Auch weiterhin viel spaß beim festen glauben an die gefühlte sicherheit durch biometrisch gesicherte zugänge! In die kamera gucken (oder den finger irgendwo drauflegen) ist ja auch genau das richtige für leute, die zu doof für die seit einem halben jahrhundert bewährte absicherung durch benutzername und passwort sind.

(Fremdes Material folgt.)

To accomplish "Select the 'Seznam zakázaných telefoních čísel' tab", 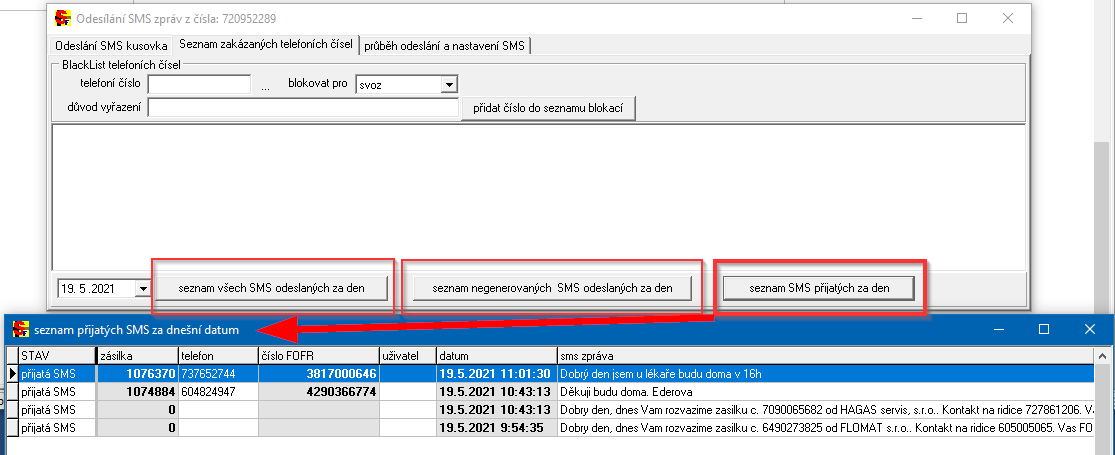I will [x=265, y=45].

Gesichtserkennung des tages

Ein Toilettenhäuschen im berühmten Himmelstempel-Park in Peking. Der typische Charme einer Park-Toilette – nur an der Wand hängt ein weißes High-Tech-Gerät. Es scannt die Gesichter der Toilettenbesucher. Erst dann kommt aus dem Automat Toilettenpapier […] 60 Zentimeter gibt der Automat pro Gesicht frei. Die Gesichtserkennung soll Papierverschwendung verhindern. Bedient sich jemand mehrfach, merkt das der Automat und weist ihn höflich ab

via Fefe

NSA-guhgell so: gib mir biometriedaten von dir!

NSA-guhgell so: Hey, schön, dass du mal wieder vorbeischaust. Ich stelle jetzt mal eines meiner nervfenster in den weg und zeige dir darin das foto eines gesichtes, sei doch bitte mal so dummnett und sag mir, ob das du bist. Weil das wäre halt einfach nett, wenn guhgell von jedem menschen ein portrait hätte…

Das schlimmste daran: da draußen laufen leute rum, die machen das und halten das für eine tolle idee und identifizieren — wie nebenan beim fratzenbuch — auch noch andere. Sich gar nicht mehr fotografieren lassen, ist ja angesichts der millionen kameras in den händen von menschenverachtenden barbaren inzwischen nicht mehr möglich.